# START OF RECORD EXTRACTS

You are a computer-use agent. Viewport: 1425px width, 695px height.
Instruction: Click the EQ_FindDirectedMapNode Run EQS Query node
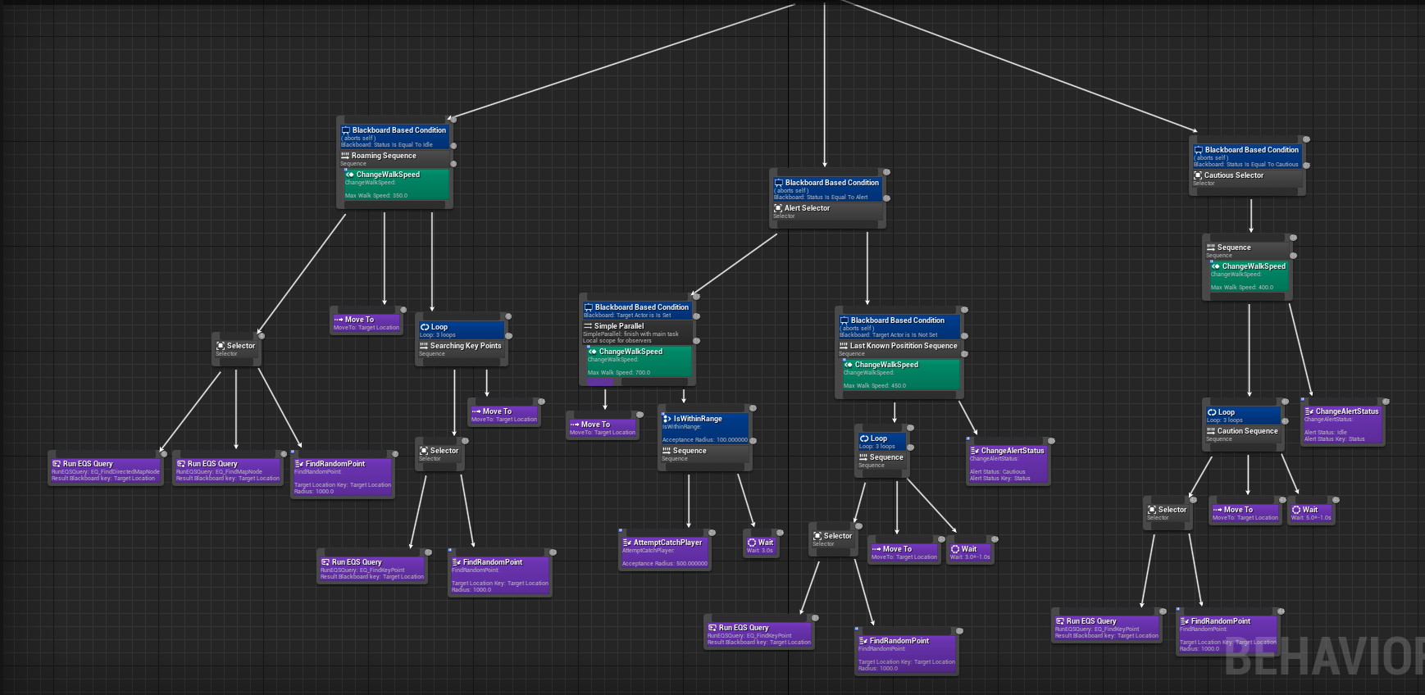coord(105,470)
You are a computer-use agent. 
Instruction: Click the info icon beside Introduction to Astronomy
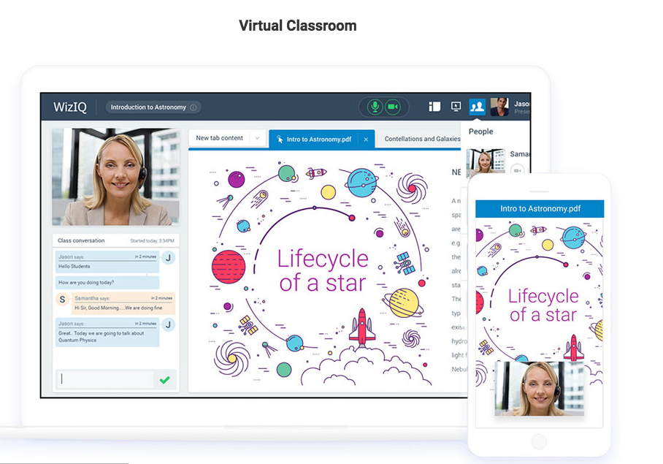pos(193,107)
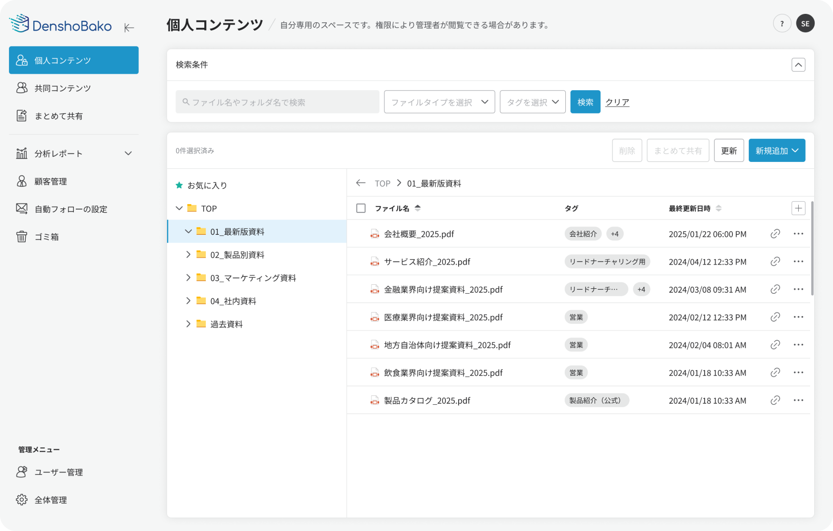Click link icon for 製品カタログ_2025.pdf
This screenshot has height=531, width=833.
click(775, 400)
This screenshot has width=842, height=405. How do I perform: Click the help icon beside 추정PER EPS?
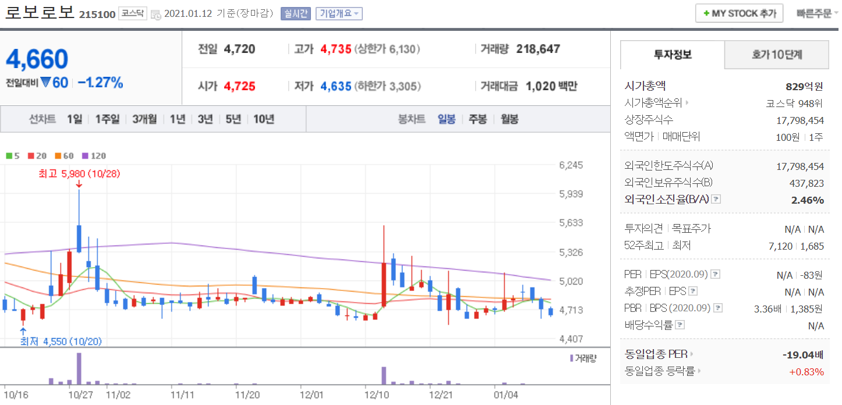(x=693, y=291)
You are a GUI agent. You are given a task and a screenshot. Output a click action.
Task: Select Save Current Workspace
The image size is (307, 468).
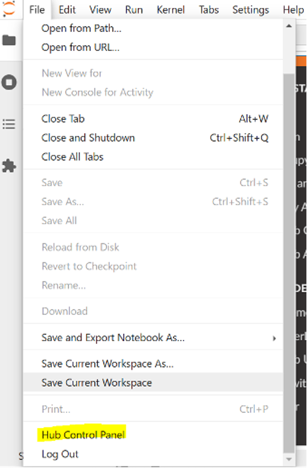tap(153, 383)
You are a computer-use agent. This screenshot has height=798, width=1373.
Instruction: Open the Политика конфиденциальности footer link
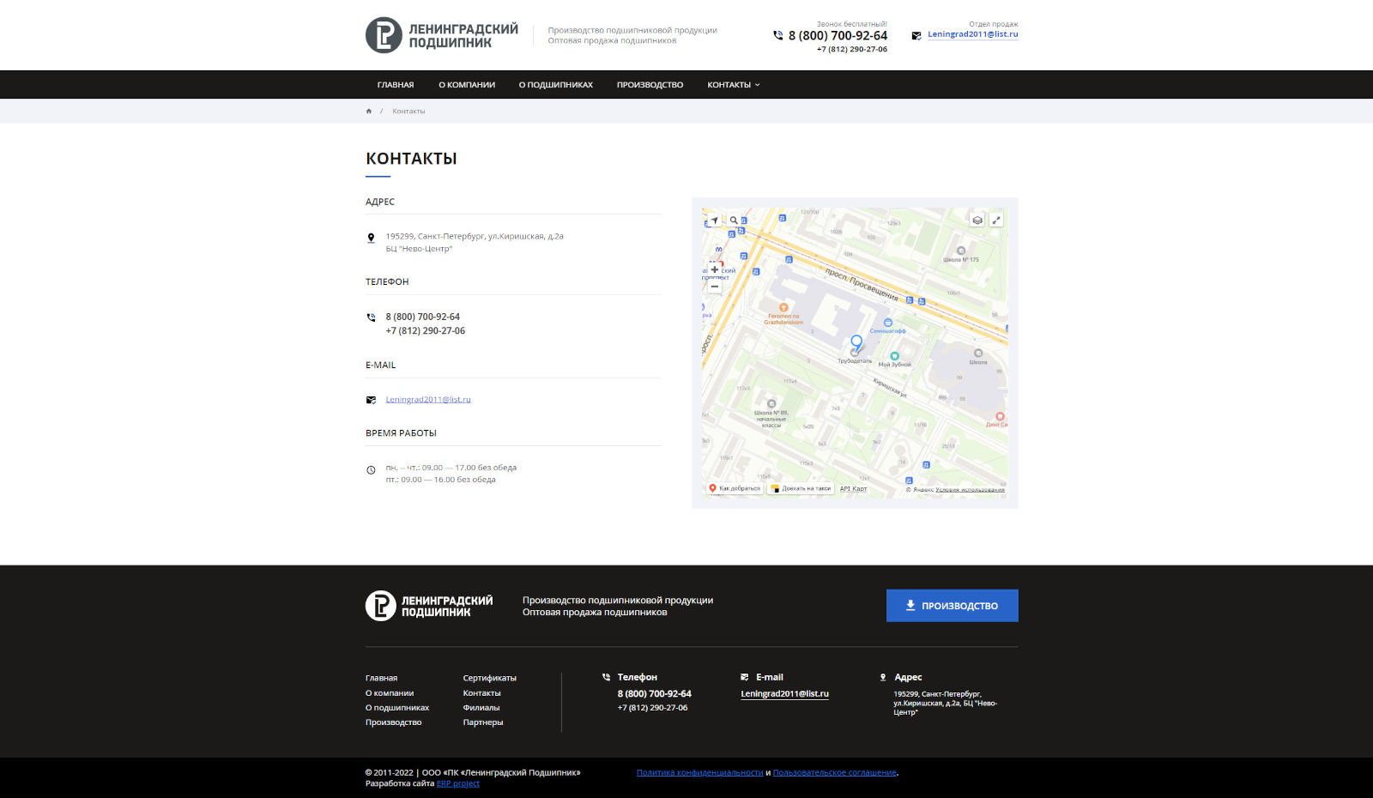click(699, 772)
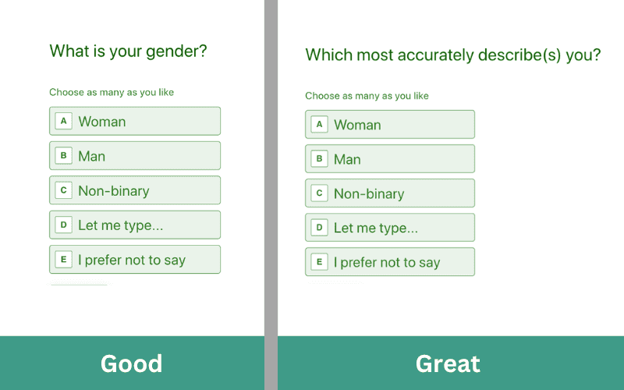Click the E key icon in left form
Screen dimensions: 624x390
63,260
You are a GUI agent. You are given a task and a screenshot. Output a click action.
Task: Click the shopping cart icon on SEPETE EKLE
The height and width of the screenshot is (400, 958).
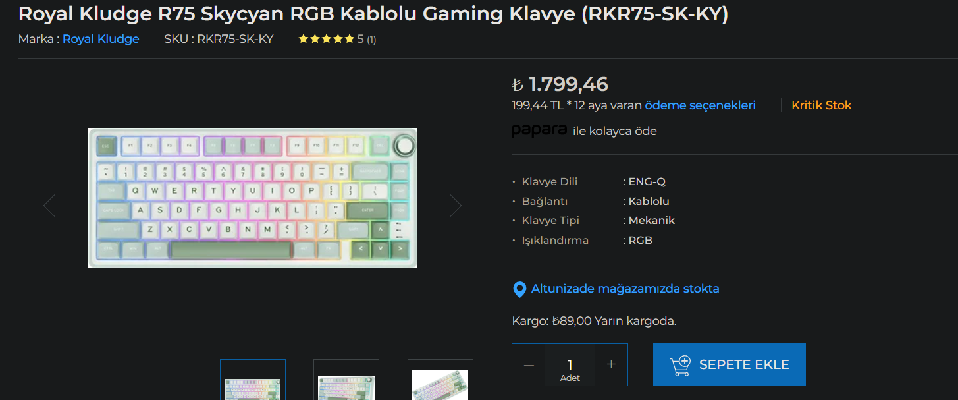tap(680, 365)
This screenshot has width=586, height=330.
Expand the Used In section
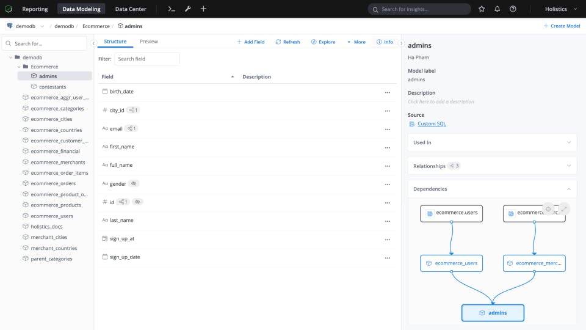[x=492, y=142]
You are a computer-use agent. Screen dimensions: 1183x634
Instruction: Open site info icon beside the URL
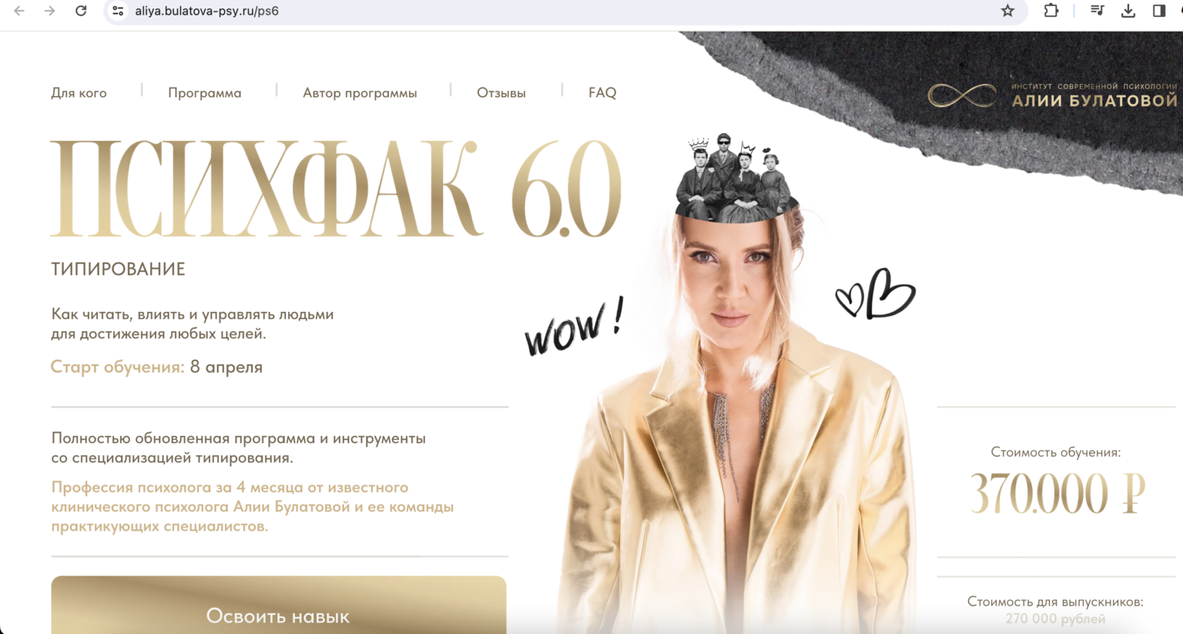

# END OF RECORD EXTRACTS

# WORK TO BE COMPLETED:
Rewrite every line of the listing above as a numbered list, skipping blank lines and leaving out the pictures.

# TASK RESPONSE:
1. You are a computer-use agent. Viewport: 1425px width, 695px height.
2. Instruction: Click the EQ_FindDirectedMapNode Run EQS Query node
3. coord(105,470)
4. You are a computer-use agent. 
5. Instruction: Click the info icon beside Introduction to Astronomy
6. pos(193,107)
7. Click link icon for 製品カタログ_2025.pdf
8. This screenshot has height=531, width=833.
9. click(775, 400)
10. This screenshot has width=842, height=405. How do I perform: Click the help icon beside 추정PER EPS?
11. (x=693, y=291)
12. You are a GUI agent. You are given a task and a screenshot. Output a click action.
13. Task: Select Save Current Workspace
14. The image size is (307, 468).
15. tap(153, 383)
16. You are a computer-use agent. This screenshot has height=798, width=1373.
17. Instruction: Open the Политика конфиденциальности footer link
18. click(699, 772)
19. Click the E key icon in left form
20. Screen dimensions: 624x390
21. 63,260
22. You are a GUI agent. You are given a task and a screenshot. Output a click action.
23. Task: Click the shopping cart icon on SEPETE EKLE
24. The height and width of the screenshot is (400, 958).
25. tap(680, 365)
26. This screenshot has width=586, height=330.
27. Expand the Used In section
28. [x=492, y=142]
29. You are a computer-use agent. Screen dimensions: 1183x634
30. Instruction: Open site info icon beside the URL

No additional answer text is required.